Zones cacaoyères : renforcer l’action communautaire contre les violences basées sur le genre
05 décembre 2025
La prévention des violences basées sur le genre constitue un levier essentiel pour renforcer la cohésion sociale, l’égalité entre les femmes et les hommes et le développement durable des communautés. À l’occasion des 16 jours d’activisme contre les violences faites aux femmes et aux filles, la FAO a intensifié ses actions dans les régions de l’Agnéby-Tiassa et de La Mé, en mobilisant les communautés rurales autour de solutions concrètes et durables, en lien avec les Objectifs de développement durable, notamment l’ODD 5 sur l’égalité de genre.

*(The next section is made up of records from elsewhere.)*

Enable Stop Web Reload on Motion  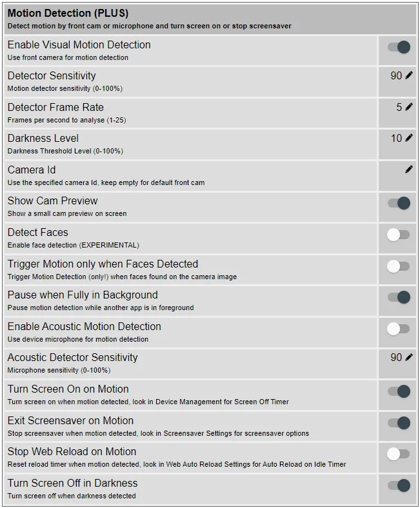click(x=398, y=454)
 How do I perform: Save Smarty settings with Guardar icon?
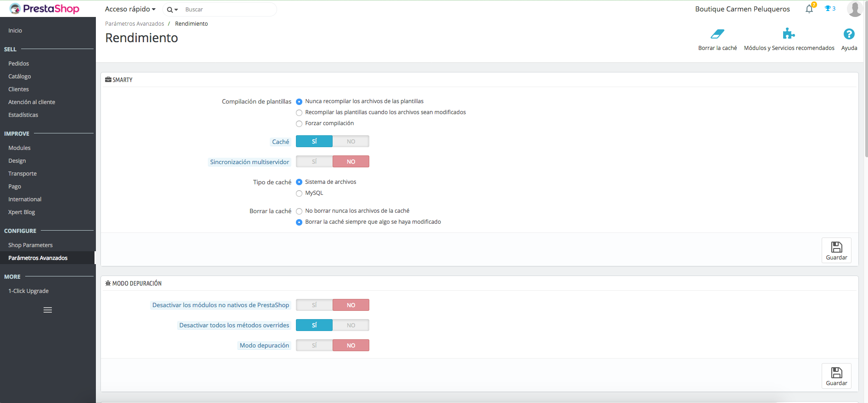point(836,250)
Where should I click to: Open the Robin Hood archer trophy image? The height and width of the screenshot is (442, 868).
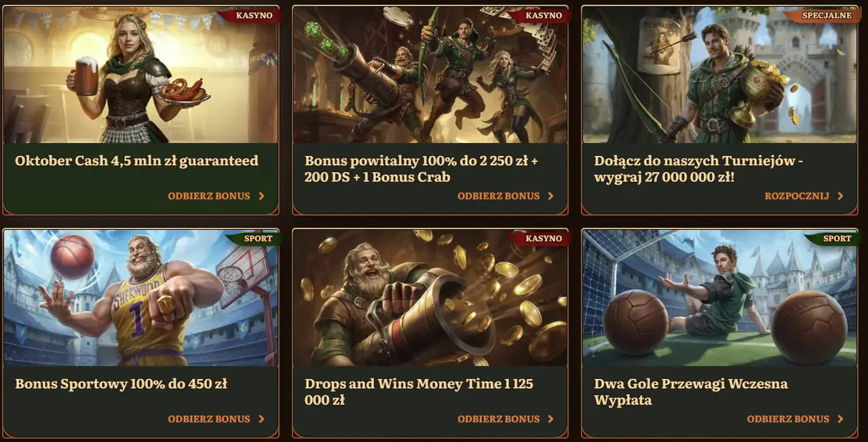pyautogui.click(x=719, y=75)
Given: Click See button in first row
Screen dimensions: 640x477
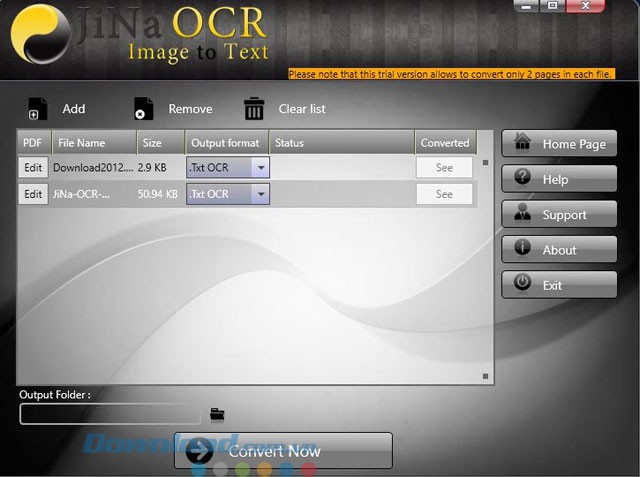Looking at the screenshot, I should (444, 168).
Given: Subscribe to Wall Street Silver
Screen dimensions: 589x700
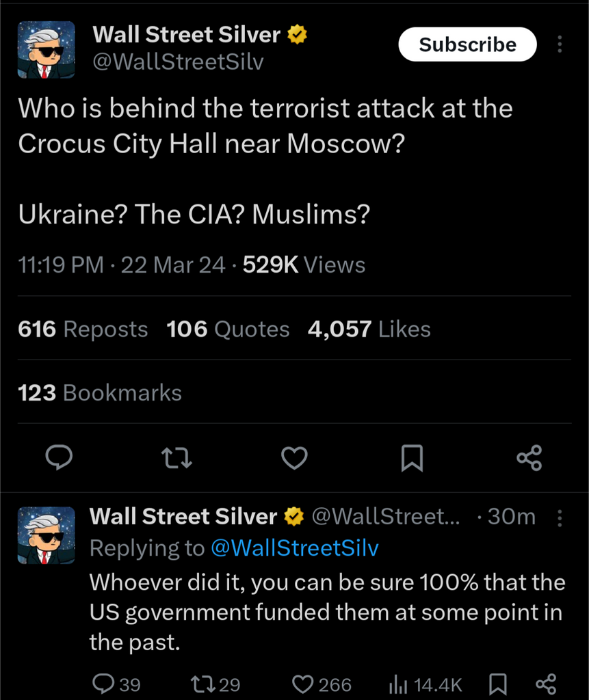Looking at the screenshot, I should coord(467,44).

À l’occasion des 16 jours d’activisme contre les violences basées sur le genre (VBG), l’Organisation des Nations Unies pour l’alimentation et l’agriculture (FAO) a intensifié ses actions de sensibilisation dans les régions de l’Agnéby-Tiassa et de La Mé, illustrant son engagement en faveur de systèmes agroalimentaires durables, inclusifs et respectueux des droits humains.

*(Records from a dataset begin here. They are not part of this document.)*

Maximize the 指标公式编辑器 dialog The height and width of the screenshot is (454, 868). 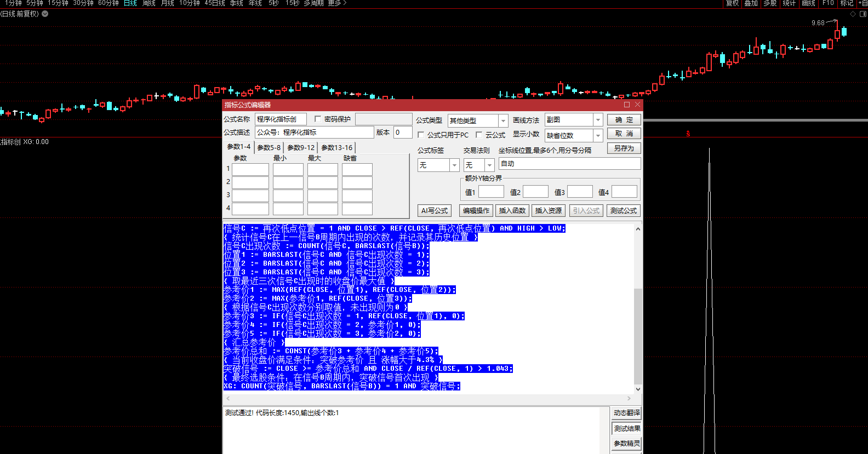click(627, 105)
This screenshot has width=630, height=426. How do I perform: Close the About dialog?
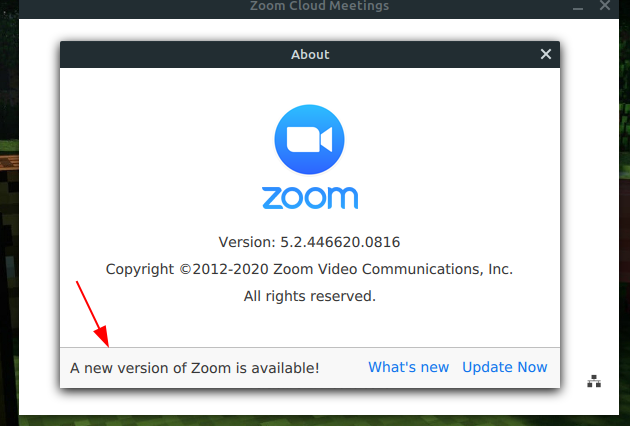(x=546, y=54)
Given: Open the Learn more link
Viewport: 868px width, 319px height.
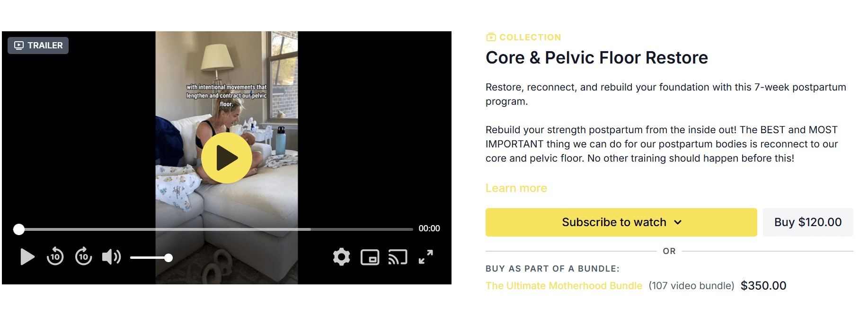Looking at the screenshot, I should click(x=516, y=188).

Ces activités s’inscrivent dans le cadre du projet PROMIRE, qui promeut une production cacaoyère sans déforestation tout en intégrant la prévention des violences basées sur le genre et la lutte contre le travail des enfants comme leviers essentiels du développement rural durable.
Pendant quatre jours, les communautés rurales d’Aboudé-Mandéké, Boussoukro, Biasso et Mébifon ont pris part à des échanges participatifs axés sur les VBG et le travail des enfants, deux problématiques persistantes dans les zones agroforestières. Menée en collaboration avec les Directions régionales du Ministère de la Femme, de la Famille et de l’Enfant, la campagne a permis de sensibiliser 408 personnes, dont 272 femmes, renforçant ainsi la capacité des communautés à prévenir, identifier et signaler les violences.

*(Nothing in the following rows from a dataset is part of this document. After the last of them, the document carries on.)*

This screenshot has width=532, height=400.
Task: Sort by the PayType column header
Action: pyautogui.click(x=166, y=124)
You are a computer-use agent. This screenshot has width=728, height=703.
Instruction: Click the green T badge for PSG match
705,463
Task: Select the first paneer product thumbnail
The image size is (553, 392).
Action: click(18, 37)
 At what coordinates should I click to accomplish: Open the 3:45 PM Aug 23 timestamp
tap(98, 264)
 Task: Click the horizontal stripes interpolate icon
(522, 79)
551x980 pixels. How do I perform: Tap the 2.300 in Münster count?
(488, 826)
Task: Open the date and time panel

Représentant le Représentant résident de la FAO, Mme Guéi Marie Hortense, assistante chargée de programme, a rappelé que la lutte contre les inégalités de genre et les violences est indissociable de la transformation durable des systèmes alimentaires :
« La FAO agit aux côtés des communautés pour prévenir les violences basées sur le genre, protéger les enfants, promouvoir l’égalité et créer des espaces sûrs pour les femmes et les jeunes. C’est une responsabilité collective et un préalable au développement durable. »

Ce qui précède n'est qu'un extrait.